Mobile patrolling squads have been constituted in the Central Forest Division (Imphal). Drones have been procured and used to monitor the encroachments. Digitization of Forest boundaries with expert agencies is being initiated, Bajpai said. He said that in hill districts, the focus is on awareness generation and converting them into Community Reserves as per Wildlife (Protection) Act, 1972 for better protection and management of the unclassed forest through community. He said that the loss of about 491 sq km forest area in hill namely Churachandpur, Tamenglong, Senapati, Chandel and Ukhrul is due to the ‘unclassed  forest’ supporting various tribes engaged in Jhum cultivation, bona fide needs like firewood and minor forest produce. To reduce the extraction of firewood, on a pilot basis the Forest Department linked the forestry schemes with Prime Minister's Ujjwala Yojana for distribution of LPG connections in Senapati, the chief conservator said.

Livelihood components in every scheme of the department have been incorporated in recent years in order to reduce the numbers of Jhumias. Regular destructions of poppy cultivation areas with Narcotics Affairs and Borders, police and efforts to reclamation of the area through plantations of local species has also been initiated, he added.

It may be pointed out that the Manipur Land Revenue Act does not extend to the hills. Besides that, though the forest department is trying to stop smuggling of timber and other forest produce and forest offences like earth cutting, encroachments, etc. it is facing difficulty due to the acute shortage of field staff, mobility and arms, said Bajpai.

Moreover, the illegal Pattas and Jamabandis issued in forest areas in the valley are also said to have contributed to forest cover loss. Diversions of large areas under forest cover for developmental projects such as railways, construction of highways/ roads and particularly Pradhan Mantri Gram Sadak Yojana (PMGSY) roads in hill districts have also contributed to great loss of forest covers in recent years.

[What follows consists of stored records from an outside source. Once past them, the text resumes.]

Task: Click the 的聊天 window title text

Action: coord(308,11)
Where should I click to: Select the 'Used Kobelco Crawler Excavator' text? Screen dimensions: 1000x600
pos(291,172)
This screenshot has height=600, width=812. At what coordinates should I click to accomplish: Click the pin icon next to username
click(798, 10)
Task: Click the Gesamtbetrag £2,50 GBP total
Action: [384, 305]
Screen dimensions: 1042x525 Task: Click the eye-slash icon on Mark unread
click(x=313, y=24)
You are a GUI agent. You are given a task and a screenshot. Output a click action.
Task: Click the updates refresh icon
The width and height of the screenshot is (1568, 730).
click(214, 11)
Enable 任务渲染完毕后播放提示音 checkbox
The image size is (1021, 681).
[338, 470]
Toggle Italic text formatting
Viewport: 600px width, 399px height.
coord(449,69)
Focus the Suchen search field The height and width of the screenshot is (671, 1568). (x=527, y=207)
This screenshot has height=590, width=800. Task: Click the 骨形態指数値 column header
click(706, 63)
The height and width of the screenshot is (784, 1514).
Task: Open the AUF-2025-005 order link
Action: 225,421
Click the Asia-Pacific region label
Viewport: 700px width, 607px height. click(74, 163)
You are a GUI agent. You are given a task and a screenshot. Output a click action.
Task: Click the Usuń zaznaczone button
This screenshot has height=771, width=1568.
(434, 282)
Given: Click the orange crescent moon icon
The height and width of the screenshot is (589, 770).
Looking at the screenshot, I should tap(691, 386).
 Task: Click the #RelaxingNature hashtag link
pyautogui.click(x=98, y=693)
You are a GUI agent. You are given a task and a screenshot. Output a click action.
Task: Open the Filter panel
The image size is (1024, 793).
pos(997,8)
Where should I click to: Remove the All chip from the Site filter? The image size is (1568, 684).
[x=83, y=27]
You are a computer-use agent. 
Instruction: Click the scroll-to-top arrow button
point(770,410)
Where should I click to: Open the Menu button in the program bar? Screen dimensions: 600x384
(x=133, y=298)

Another problem in recent years is, for want of compensation, a tendency has emerged among villagers in hill districts to clear the forest area and develop temporary habitations overnight. To check all illegal activities, there is an urgent requirement to improve the mobility of field staff at least up to Range Forest Officer level by providing patrolling vehicles, Bajpai said.

And there are bottlenecks to check illegal activities. In the 14th Finance Commission, no funds were allocated to the Forest department for implementation of prescriptions of the working plans. This has also led to the alienation of villagers from the forests as the villagers in hills used to get seasonal employment from forestry operations, he said.

The chief conservator also said that rampant felling of forest areas for poppy cultivation by anti-social elements in hill districts has contributed tremendously to forest cover loss. Felling of trees to meet the fuel-wood requirement at domestic level and use of firewood in all the rising number of brick fields is also one of the major reasons for depletion of forest cover in the hills, he added.